Now here’s a thing, a Bugatti Veyron from 1945. But all is not quite as it seems. This is computer generated design from the creative mind of ‘Rc82 Workchop’ a designer who has created a vivid imagining of what the legendary car might have looked like if it was built in 1945. And pretty stunning it looks too.
There’s not much information surrounding this, but we can see that the Veyron profile has been retained while the wheels look like standard, chrome Beetle wheels albeit widened enough to take wider tyres.
The wings too are clearly Beetle wings that morph into the smooth line at the front to aerodynamically blend with the long, curving bonnet. In fact, the more you look at it, the more you can see the Beetle in this design idea. There is the chrome guards on each of the four wings, the running boards while the elongated bonnet takes its cue from the Beetle with the addition of a front grille.
The pastel paintwork too is in keeping with the era, although I don’t think I’ve seen quite such a highly polished finish on genuine vehicles from that period!
Rc82 Workchop has certainly caught the imagination with this concoction as this image is spreading across the internet at close to the speed of a modern Veyron. Although little is known about the designer himself, so we will have to live with male, Polish, mid thirties and that’s about it.
The connection between Bugatti and Volkswagen is not really that far-fetched, as VW Group actually own Bugatti, so I guess in our dreams, we can imagine a day when one of these flies past us on the way to work – only in our dreams of course.
To me, this is a West Coast American style car, it has that Cal-look Beetle feel about it, with the majority of the chrome stripped away to leave a clean, uninterrupted bodyline with an American spec blade bumper and sloping Beetle headlamps with integral indicators leaving no excess bulges on the wing tops.
Bugatti as we know it today is the producer of the fastest street-legal production car on the planet at just over 267mph.

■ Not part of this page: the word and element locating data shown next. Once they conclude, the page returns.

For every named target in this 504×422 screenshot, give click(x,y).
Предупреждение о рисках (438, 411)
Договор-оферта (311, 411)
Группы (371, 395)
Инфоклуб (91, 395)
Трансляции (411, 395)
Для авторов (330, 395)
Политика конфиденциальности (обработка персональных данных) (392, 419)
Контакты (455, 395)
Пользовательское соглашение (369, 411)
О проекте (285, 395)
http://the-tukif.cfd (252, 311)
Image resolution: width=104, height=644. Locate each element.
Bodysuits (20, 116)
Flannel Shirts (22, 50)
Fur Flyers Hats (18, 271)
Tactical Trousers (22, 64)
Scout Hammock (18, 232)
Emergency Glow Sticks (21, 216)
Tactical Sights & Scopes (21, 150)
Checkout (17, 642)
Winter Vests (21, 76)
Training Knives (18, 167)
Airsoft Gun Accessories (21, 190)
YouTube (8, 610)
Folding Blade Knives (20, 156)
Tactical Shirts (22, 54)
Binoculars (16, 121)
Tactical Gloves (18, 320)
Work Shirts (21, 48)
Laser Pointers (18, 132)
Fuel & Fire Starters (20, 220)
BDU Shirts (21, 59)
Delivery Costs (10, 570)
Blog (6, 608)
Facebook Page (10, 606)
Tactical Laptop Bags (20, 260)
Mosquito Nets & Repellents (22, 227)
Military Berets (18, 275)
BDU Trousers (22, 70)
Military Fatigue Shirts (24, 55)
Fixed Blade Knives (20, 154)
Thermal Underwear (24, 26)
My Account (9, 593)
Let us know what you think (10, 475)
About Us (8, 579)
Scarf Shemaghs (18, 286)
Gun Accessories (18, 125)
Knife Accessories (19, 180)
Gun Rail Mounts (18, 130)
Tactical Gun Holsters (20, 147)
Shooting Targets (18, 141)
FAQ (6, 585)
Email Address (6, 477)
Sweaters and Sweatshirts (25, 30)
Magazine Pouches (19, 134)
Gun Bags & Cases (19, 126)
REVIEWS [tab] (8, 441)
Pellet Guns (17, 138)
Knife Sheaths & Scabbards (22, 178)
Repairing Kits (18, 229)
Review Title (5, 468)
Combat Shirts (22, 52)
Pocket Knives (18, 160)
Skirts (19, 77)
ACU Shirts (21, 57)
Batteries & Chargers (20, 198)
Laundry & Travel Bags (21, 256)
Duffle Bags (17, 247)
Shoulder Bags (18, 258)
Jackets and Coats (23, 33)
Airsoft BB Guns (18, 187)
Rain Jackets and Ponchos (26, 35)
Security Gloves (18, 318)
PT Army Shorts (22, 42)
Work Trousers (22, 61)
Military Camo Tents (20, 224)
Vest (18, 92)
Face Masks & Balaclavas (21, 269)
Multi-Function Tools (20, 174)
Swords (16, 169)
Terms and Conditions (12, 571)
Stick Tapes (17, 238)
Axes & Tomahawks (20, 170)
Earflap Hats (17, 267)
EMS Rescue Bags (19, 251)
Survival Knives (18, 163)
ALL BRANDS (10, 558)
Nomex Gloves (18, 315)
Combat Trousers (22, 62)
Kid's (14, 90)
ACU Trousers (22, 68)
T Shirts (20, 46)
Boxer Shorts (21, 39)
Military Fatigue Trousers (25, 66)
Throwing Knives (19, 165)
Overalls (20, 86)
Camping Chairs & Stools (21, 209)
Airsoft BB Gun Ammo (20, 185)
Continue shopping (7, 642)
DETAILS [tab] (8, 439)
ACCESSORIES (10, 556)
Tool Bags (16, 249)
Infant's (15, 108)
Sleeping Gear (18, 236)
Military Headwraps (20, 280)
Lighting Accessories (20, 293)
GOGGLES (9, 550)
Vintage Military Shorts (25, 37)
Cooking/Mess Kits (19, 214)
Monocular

Although the origins of this revived brand are a little more humble with VW Group buying the rights to the legendary name in 1998, whereupon various concepts began to be seen at motor shows across the world before VW gave the go-ahead to start making the Bugatti Veyron in 2001. It was so named in honour of Pierre Veyron the Bugatti racer and engineer who won the 1939 24 Hours Le Mans co-driving a Bugatti Type 57S alongside Jean Pierre Wimille.
The mid-engined Veyron features an 8-litre quad-turbocharged engine which is essentially the equivalent to two V8 engines allowing for an amazing 987bhp and 922 lb per foot of torque. Bugatti buck the trend and say their figures err on the cautious side, rather than overstating the Veyron’s power.
Oh, and it does 0-63mph in 2.46 seconds and the quarter mile (which so many Cal-look Beetles were originally geared up for in the sixties and seventies) in 10 seconds. Of course, fuel consumption is dreadful at around 8-10 miles per gallon, but that’s missing the point of this most super of supercar.
Last October Bugatti announced that there would be a new Veyron which will get it’s first airing at the Frankfurt Motor Show in September 2013. The 8-litre engine will become a 9.6-litre monster and with a lightened chassis, Bugatti say the car will reach 0-62mph in just 1.8 seconds.